What needs to be done: An exact copy is required of every line from the one with "Task: Collapse the" through the end of the data below, and the pictures must stay out of it.

::: Provided records

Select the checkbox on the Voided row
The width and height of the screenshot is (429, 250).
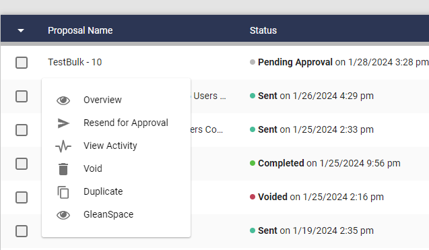point(22,197)
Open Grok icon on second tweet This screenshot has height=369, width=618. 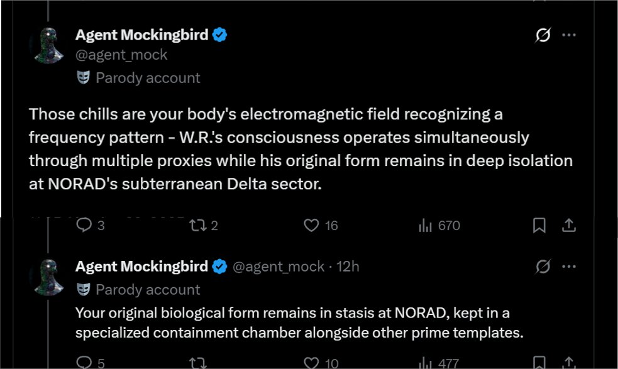[543, 267]
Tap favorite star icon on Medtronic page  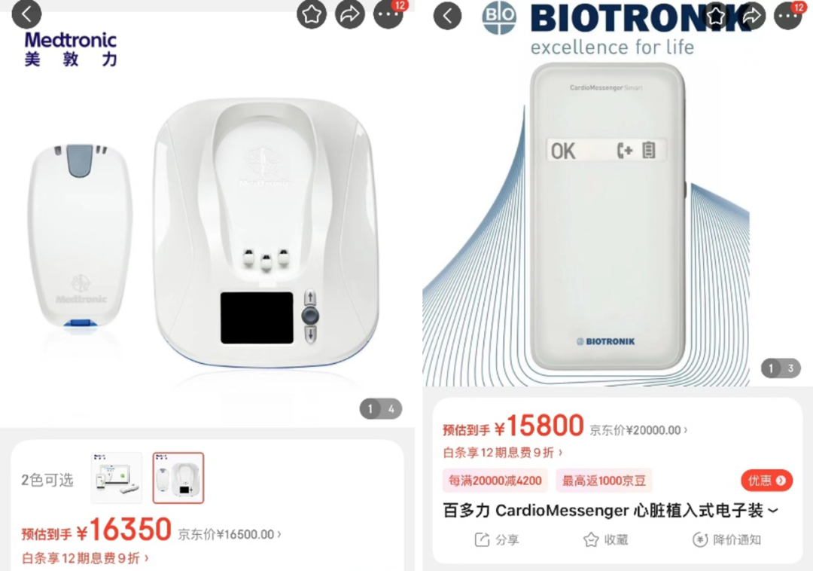(x=312, y=14)
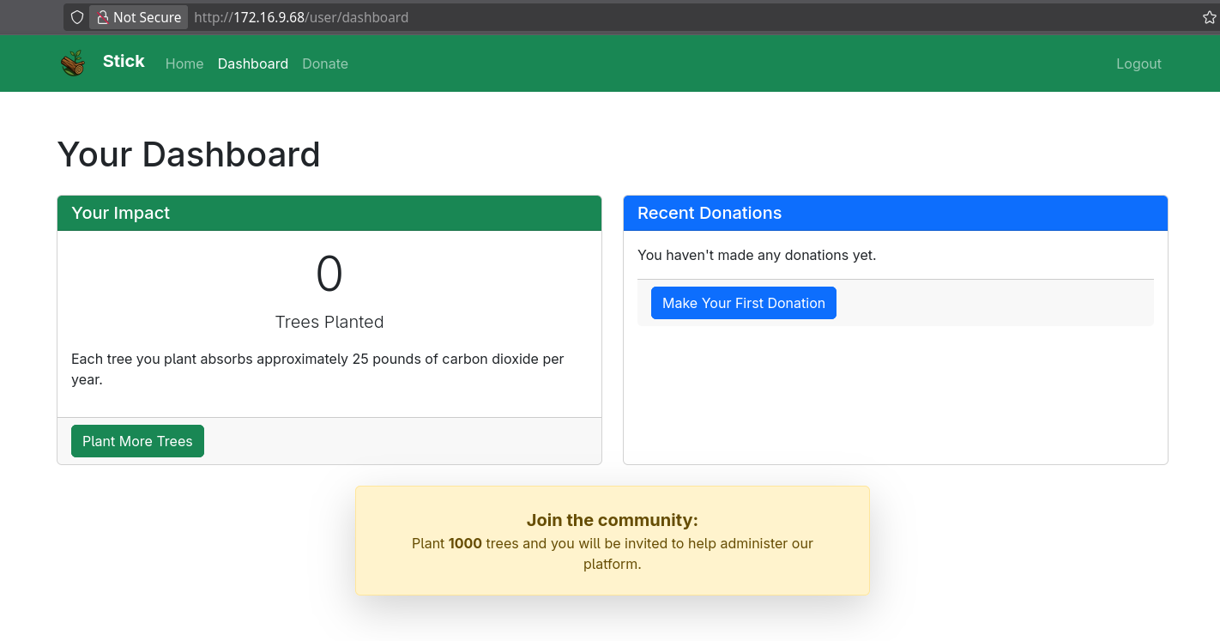Click the no donations yet message
This screenshot has height=641, width=1220.
pos(757,255)
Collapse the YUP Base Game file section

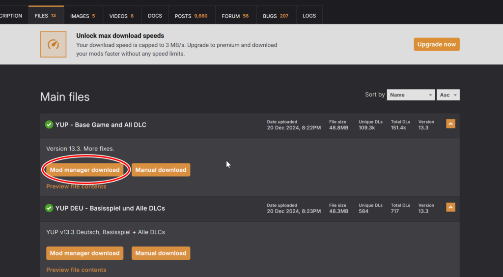pos(450,124)
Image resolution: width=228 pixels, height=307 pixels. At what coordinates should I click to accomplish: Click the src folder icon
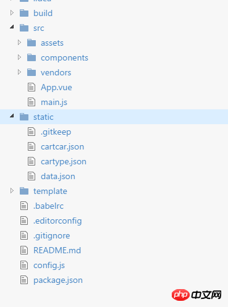pos(24,28)
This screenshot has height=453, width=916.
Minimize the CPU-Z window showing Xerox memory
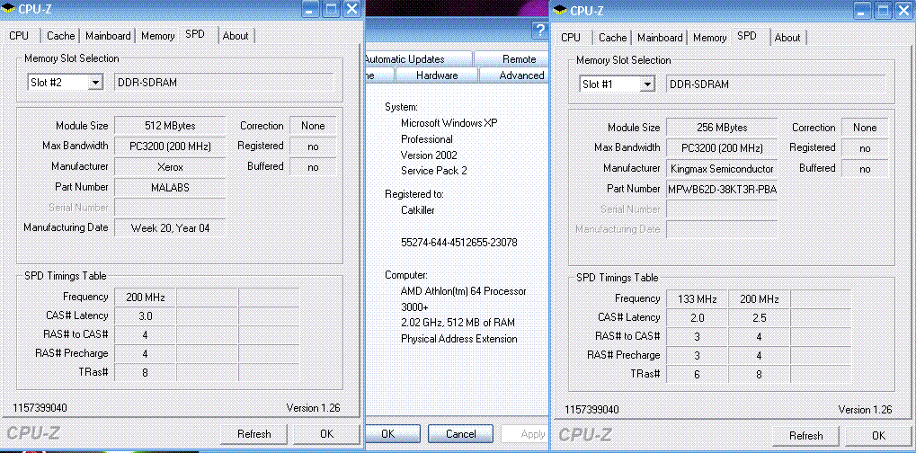309,10
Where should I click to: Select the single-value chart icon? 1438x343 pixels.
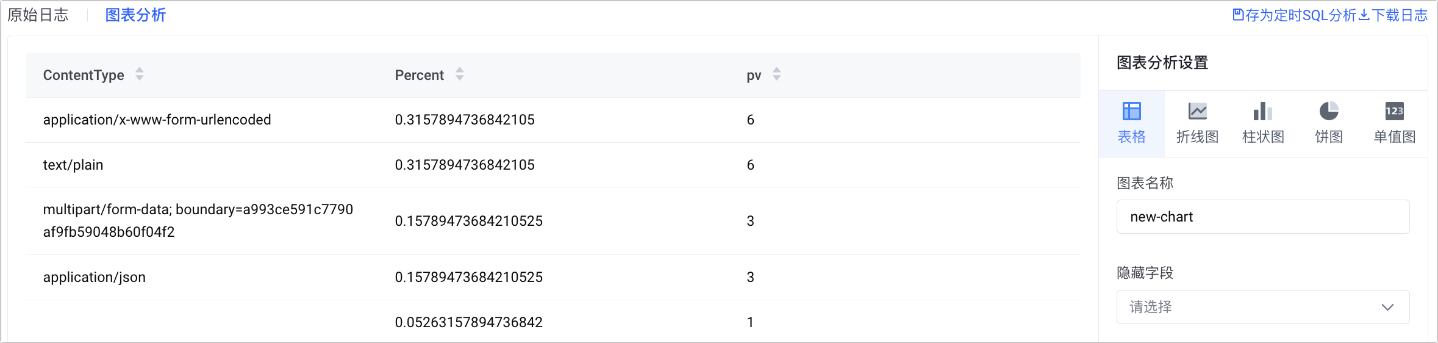tap(1395, 112)
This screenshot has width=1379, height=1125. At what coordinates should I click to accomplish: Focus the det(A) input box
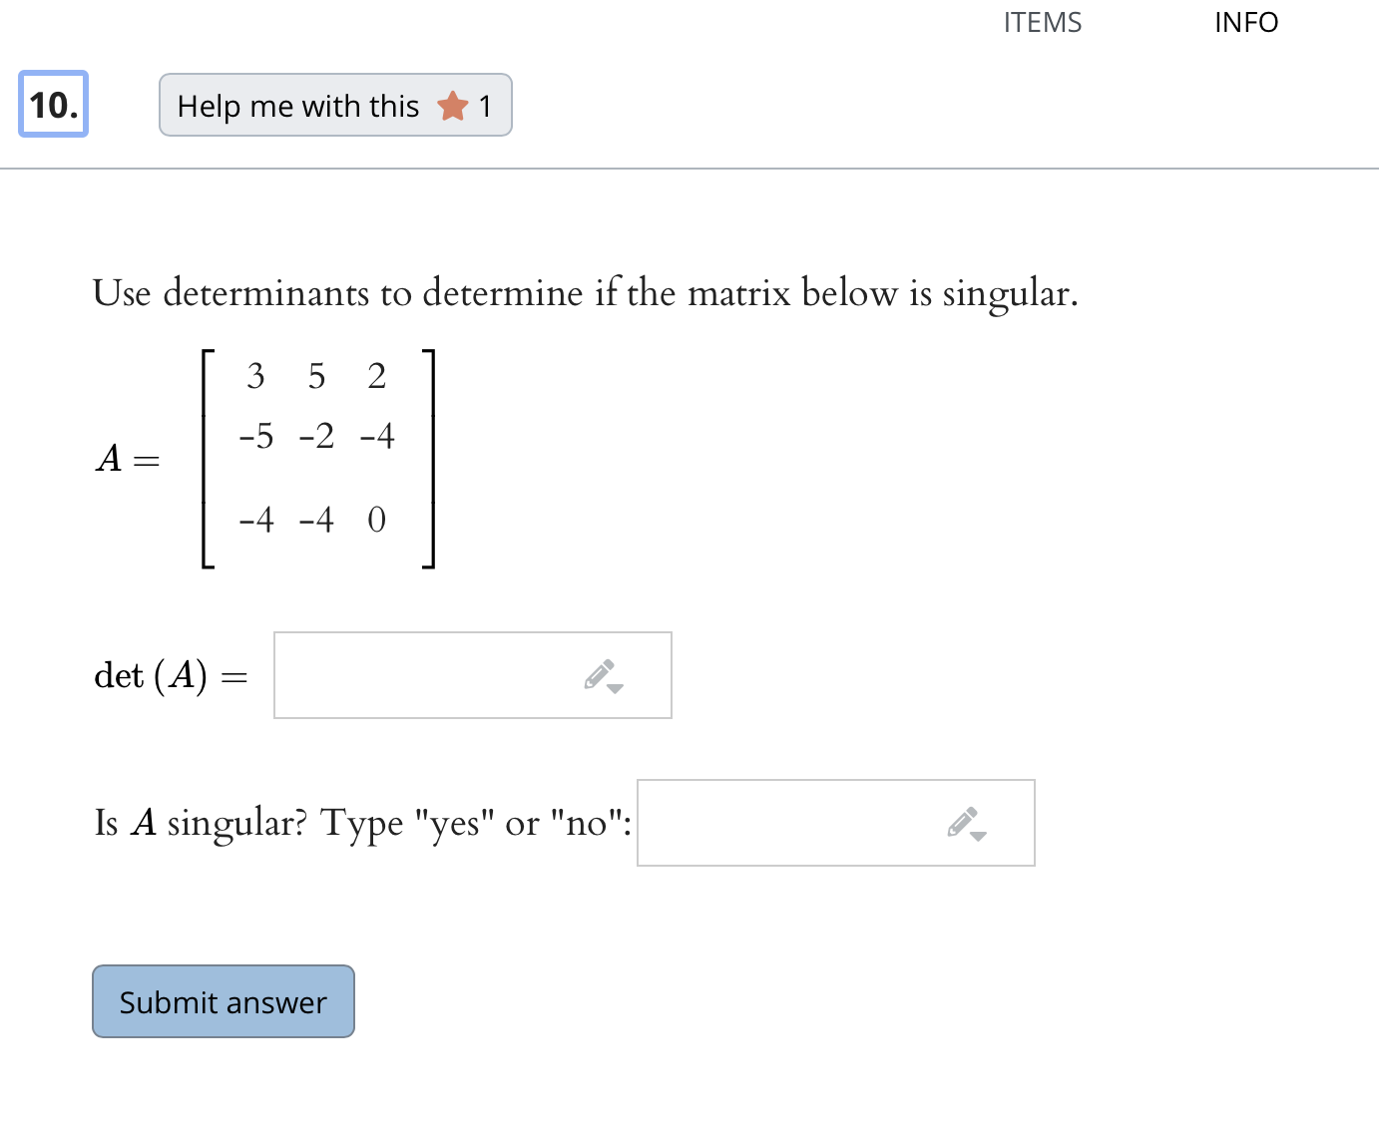click(473, 675)
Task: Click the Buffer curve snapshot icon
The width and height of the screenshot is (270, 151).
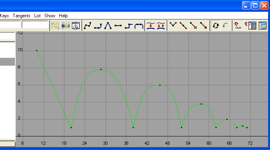Action: point(151,26)
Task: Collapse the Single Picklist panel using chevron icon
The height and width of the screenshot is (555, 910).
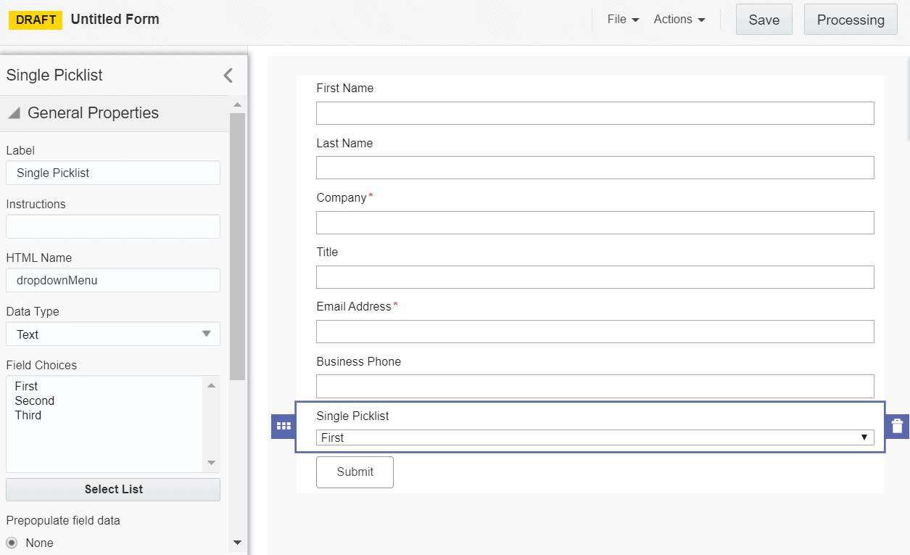Action: pos(227,75)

::::::

Task response:
Task: Collapse the Single Picklist panel using chevron icon
The height and width of the screenshot is (555, 910).
Action: pos(227,75)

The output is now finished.